By: Jason Hallmark
When I think about the place the sport of baseball holds in my life, the result is always strikingly clear.
Baseball was my first love.
From as young as I can remember, baseball was the primary game the kids in neighborhood were always playing. Early on, it was wiffle ball. Later, it was Little League. We routinely had pick-up games at any of the dozens of baseball diamonds littering my hometown. If we didn’t have enough people to get a game going, we would often invent other games that used baseball as its basic concept. And if we weren’t playing a game, we were practicing our skill sets, which usually involved trying to throw a baseball at various targets. It’s not an overstatement to say, we were obsessed.

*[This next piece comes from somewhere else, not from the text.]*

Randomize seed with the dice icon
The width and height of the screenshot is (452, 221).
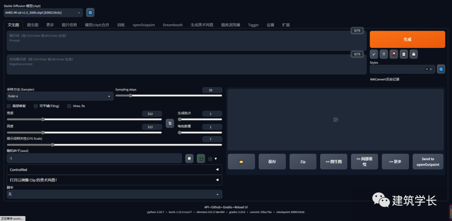coord(190,159)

Growing up in Western New York, we didn’t have nearby Major League teams to go to any games. WPIX 11 out of New York City would reach us with a nightly broadcast of a Yankees game. For live baseball, we had a couple of minor league teams, the Buffalo Bisons and the Jamestown Expos. My first professional game was seeing the Bisons at the old War Memorial Stadium, and I can’t remember who they played. I wouldn’t see my first Major League game until our Little League organized a trip, loading up three buses full of kids and heading down to Cleveland, to see the Indians play the Minnesota Twins at the now nonexistent, Cleveland Municipal Stadium.

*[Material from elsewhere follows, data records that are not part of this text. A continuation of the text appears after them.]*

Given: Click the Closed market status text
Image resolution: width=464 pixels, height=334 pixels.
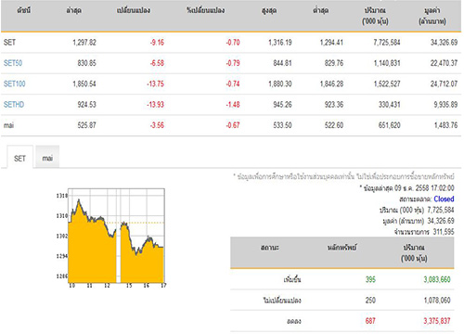Looking at the screenshot, I should 444,199.
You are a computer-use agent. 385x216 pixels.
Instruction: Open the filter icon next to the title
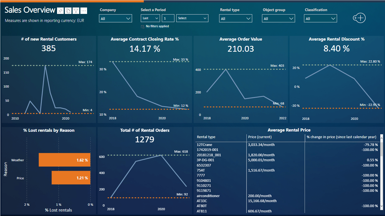75,11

I really couldn’t tell you much about either of those games I attended. What I do remember most about them was the atmosphere. It was the architecture of the stadiums; the beauty of the field; the concessions on the concourse; checking out the souvenirs for sale, among many other things. But mostly, it was the sharing time with friends on a beautiful summer afternoon.
Over time, my relationship to the game changed. I quickly learned that didn’t quite have the athletic talent to play past Little League. For each game, I was usually the substitute right fielder (where very few balls were ever hit), getting two innings in the field, and one at-bat (typically ending as a backward K). Additionally, my teenage years found me finding other interests and pursuits. Baseball slid down the scale of things that held my attention.

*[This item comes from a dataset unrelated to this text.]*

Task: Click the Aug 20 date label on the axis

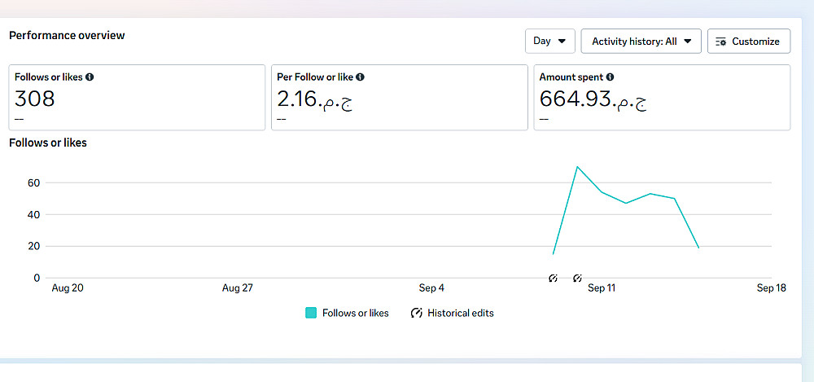Action: click(x=68, y=288)
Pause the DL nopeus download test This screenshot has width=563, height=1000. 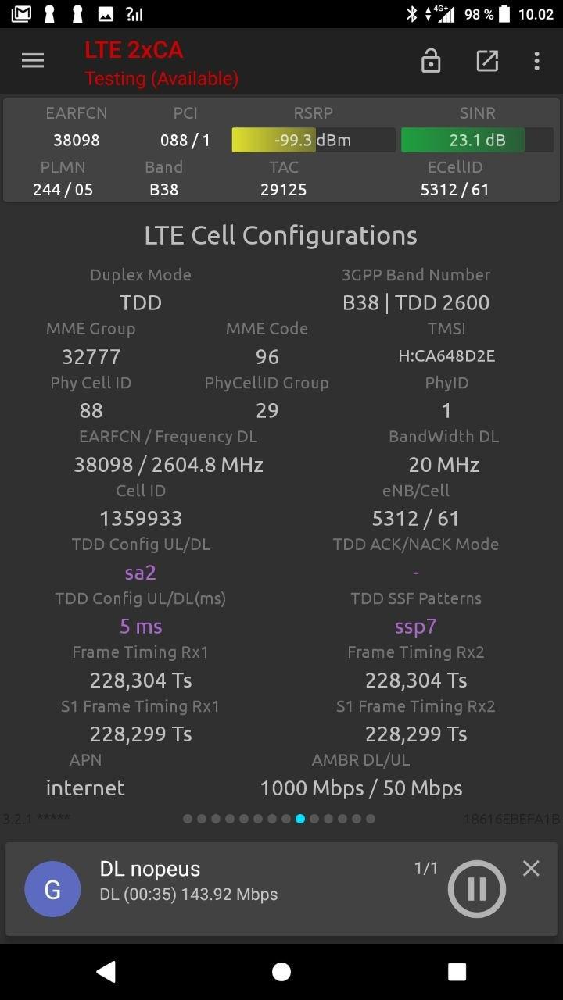(476, 888)
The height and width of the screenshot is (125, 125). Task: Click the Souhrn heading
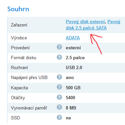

But the game never disappeared entirely. As I track different phases of my life, as I moved to and from different cities and different jobs, I found the game of baseball was always a point to which I would keep returning. After a few years of not paying much attention, I would suddenly rediscover the game, and it would be like new, all over again. This fact was driven home by the observation that every time I attended a baseball game, it seemed that I came away having seen something I had never seen before. Even after 40+ years of baseball fandom, the game is STILL showing me new things. I can’t say that any other sport – or any other pastime, for the matter – can do that with the regularity that happens on the baseball diamond.
Today, what baseball means to me is a transcendent connection to time and place. As the elder statesman of the major sports, baseball is the American game for a reason. Its geography and history provide a link to the past, both personally and culturally. Now, the game affords me an excuse to visit towns and cities that I otherwise wouldn’t ever think to visit. As many old friends and extended family members are spread out in other areas of the country, taking a baseball road trip is a convenient reason to catch up with those I haven’t seen in a long while. And now, with the arrival of younger generations in the family, it is an opportunity to connect with the future and pass on this wonderful tradition.
There are lots of things that give life its spice, many things that bring us joy. I’ve always had many different interests and pursuits, and things I truly love. But nothing ever quite occupies the same space as the sport of baseball.
Baseball will always be my first love.